Open manolotis opened 4 years ago
I don't think so.
Where I've implemented inequality constraints (and I've only used "closer than" ones) I've used a barrier method. To try to preserve a probabilistic perspective, I used a Generalized Normal, https://en.wikipedia.org/wiki/Generalized_normal_distribution, and implemented it using Rosen's method for non-Gaussian likelihoods, http://www.cs.cmu.edu/~kaess/pub/Rosen13icra.pdf.

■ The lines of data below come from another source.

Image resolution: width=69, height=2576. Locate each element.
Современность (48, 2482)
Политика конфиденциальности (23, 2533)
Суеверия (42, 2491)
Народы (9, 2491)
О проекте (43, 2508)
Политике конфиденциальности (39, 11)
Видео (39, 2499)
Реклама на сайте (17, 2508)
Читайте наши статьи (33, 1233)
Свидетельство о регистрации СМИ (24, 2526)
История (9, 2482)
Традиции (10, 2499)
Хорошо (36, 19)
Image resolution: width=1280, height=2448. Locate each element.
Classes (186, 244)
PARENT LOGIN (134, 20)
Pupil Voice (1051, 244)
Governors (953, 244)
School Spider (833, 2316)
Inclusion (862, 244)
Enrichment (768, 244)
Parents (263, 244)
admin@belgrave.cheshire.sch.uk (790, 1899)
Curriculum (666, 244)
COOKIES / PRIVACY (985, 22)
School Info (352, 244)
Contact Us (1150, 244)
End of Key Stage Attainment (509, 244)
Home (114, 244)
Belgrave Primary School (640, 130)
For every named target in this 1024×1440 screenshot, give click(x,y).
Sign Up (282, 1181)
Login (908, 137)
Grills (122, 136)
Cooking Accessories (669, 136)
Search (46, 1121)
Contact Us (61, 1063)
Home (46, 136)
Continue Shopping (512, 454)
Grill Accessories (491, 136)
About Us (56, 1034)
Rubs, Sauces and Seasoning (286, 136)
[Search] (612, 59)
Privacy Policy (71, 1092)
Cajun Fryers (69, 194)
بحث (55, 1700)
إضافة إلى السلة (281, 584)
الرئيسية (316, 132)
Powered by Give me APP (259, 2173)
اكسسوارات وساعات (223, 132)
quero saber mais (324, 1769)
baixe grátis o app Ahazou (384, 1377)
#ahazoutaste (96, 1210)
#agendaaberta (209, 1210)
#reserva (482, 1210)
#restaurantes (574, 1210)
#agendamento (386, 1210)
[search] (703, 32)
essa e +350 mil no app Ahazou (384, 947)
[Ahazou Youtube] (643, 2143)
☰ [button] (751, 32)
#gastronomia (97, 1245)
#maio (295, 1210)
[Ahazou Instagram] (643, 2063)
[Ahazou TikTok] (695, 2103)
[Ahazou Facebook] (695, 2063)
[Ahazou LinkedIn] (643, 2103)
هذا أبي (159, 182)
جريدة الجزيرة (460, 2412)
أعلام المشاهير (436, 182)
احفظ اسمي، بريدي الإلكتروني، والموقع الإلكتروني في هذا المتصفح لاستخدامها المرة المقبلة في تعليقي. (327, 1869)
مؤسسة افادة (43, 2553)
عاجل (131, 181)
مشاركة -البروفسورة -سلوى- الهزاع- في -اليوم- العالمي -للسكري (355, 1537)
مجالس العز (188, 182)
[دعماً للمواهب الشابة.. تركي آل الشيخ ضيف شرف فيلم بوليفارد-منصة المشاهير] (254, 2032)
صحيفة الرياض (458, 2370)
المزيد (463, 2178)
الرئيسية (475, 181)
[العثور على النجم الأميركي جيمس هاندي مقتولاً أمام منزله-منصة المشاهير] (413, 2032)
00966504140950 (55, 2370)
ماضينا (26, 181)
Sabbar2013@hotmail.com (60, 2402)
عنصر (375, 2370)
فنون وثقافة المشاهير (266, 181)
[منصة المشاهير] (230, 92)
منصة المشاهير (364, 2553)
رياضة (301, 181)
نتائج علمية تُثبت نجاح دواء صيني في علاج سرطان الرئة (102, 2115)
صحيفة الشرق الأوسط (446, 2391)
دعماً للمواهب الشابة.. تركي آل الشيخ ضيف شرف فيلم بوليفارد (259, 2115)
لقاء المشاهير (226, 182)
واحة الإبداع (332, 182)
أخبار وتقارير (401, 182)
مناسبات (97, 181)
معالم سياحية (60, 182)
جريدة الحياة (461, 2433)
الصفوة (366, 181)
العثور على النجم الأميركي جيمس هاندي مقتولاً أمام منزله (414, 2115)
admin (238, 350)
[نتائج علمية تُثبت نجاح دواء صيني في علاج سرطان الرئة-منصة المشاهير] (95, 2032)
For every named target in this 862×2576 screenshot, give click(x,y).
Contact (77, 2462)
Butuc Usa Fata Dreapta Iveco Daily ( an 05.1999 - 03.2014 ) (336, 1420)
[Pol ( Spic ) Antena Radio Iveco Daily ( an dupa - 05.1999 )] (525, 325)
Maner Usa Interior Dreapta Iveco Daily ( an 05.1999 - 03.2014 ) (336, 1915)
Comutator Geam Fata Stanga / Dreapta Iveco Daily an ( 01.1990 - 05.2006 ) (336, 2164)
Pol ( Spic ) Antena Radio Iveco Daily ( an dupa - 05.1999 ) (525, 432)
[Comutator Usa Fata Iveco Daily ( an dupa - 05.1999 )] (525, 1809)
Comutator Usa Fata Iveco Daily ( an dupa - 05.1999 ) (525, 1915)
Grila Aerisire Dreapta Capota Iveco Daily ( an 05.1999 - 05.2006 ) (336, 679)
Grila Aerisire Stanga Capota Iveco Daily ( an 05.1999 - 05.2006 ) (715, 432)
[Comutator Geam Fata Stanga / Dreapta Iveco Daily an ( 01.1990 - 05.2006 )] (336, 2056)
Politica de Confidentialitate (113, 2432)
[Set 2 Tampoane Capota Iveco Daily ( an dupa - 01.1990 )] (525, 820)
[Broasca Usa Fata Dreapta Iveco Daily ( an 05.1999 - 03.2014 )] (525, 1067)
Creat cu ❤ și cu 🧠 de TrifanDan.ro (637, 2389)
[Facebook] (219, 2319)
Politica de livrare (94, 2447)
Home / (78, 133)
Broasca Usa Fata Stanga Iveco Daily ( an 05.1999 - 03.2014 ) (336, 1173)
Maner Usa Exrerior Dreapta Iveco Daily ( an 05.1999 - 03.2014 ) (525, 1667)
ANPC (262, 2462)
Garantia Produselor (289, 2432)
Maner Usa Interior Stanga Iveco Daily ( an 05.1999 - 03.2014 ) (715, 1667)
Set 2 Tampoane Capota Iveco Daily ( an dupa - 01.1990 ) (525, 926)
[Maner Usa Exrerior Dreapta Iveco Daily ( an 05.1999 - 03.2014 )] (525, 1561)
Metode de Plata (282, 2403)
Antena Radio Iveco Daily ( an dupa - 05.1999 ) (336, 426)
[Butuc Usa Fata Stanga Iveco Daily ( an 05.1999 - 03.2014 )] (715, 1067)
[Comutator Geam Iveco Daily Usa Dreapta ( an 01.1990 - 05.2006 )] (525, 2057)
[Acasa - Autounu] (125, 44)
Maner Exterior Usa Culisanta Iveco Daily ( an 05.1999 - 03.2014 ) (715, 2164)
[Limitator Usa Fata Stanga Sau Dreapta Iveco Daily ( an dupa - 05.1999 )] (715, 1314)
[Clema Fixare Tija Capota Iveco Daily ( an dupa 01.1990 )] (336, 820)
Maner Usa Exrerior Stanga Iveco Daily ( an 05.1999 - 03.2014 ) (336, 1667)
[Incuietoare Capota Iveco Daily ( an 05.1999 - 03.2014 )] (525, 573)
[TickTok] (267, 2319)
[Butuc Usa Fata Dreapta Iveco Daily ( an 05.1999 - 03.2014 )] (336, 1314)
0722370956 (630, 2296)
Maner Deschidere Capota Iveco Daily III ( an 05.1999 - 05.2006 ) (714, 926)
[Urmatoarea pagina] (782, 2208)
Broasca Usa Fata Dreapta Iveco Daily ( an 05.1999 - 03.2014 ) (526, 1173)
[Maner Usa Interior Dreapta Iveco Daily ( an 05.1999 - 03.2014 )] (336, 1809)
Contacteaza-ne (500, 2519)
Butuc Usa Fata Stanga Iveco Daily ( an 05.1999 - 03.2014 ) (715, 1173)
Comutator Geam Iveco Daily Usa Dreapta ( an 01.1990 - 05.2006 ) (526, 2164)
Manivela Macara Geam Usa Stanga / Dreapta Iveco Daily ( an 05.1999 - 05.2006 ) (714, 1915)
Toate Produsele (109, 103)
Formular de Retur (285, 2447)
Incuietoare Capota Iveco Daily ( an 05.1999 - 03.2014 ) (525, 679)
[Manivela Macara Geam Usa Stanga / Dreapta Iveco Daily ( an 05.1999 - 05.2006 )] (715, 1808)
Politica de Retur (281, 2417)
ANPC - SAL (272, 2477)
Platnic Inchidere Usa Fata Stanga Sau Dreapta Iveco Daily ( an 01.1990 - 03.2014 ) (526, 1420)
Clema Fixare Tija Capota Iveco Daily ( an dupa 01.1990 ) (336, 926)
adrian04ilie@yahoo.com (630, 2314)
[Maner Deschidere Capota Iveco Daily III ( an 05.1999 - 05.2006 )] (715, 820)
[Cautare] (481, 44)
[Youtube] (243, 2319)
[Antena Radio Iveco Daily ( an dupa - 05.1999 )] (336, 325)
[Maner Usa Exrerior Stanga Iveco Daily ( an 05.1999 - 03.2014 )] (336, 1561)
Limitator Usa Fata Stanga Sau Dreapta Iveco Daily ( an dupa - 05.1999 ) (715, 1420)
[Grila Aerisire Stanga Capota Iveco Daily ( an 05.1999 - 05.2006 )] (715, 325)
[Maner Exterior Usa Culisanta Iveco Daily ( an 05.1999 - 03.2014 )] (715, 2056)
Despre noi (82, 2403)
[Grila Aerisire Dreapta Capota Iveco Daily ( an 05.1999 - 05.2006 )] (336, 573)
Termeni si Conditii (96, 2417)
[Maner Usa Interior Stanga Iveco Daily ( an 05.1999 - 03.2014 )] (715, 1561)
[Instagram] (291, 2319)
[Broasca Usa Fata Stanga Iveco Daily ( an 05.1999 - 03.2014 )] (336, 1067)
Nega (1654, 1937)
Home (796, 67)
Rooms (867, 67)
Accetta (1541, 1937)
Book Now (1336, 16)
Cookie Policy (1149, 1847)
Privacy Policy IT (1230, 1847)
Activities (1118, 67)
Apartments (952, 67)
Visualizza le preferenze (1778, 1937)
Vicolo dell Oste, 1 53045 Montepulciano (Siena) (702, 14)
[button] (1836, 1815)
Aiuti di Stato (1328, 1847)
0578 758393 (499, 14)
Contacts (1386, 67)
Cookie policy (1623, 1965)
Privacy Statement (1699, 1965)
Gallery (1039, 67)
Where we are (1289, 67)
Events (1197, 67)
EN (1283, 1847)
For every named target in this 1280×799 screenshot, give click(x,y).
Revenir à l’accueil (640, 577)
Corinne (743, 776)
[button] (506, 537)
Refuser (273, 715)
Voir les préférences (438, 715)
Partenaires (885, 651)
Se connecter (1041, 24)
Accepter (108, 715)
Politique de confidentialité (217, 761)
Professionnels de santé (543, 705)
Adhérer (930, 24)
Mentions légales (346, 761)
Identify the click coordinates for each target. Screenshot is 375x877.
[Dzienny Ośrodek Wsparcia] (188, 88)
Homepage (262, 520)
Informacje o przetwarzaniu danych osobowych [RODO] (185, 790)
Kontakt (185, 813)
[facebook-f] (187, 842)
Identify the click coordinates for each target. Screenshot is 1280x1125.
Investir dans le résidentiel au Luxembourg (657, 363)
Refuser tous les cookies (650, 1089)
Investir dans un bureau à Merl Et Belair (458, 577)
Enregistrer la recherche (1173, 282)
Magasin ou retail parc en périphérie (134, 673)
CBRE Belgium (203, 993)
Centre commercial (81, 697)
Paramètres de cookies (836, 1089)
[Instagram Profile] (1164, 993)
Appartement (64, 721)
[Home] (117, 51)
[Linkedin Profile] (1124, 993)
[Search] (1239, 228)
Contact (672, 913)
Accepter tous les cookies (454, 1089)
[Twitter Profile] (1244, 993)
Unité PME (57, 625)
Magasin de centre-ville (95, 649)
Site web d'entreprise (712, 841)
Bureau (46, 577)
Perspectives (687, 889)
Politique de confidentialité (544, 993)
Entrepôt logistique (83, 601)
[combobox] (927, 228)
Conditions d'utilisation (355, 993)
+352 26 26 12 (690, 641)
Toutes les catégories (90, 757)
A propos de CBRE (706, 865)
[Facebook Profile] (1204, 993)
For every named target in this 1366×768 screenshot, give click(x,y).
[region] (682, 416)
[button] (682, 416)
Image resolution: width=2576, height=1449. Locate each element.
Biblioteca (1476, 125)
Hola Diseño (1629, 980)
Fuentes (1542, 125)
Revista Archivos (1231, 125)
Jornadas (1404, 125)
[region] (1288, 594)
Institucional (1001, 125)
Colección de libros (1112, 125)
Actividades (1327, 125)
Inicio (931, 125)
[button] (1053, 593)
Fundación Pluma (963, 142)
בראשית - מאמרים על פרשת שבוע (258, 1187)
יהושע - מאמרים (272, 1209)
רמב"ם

Maybe an inverse barrier method (which I think just takes the reciprocal of the distance and uses the GN) might work?
Hello,
I am looking for a way to constraint two vertices of my optimizable graph through a relative inequality rather than a exact measurement constraint, so as to add a constraint expressing "at least" or "at most" measurements. My goal is to penalize the situation in which two vertices are too close (closer than a predefined threshold distance). As a simple example: suppose I have two vertices v1 and v2 in 2D (no heading angle, just x,y coordinates). I would like to introduce an edge to capture that v1 and v2 are at least 5 meters apart, but say nothing about the upper bound of this distance.
Are there any pre-defined edges that allow me to set such a constraint without having to define my own? My apologies if this is documented somewhere in the code, I am finding it quite challenging to understand some of the classes that have little to no explanation provided.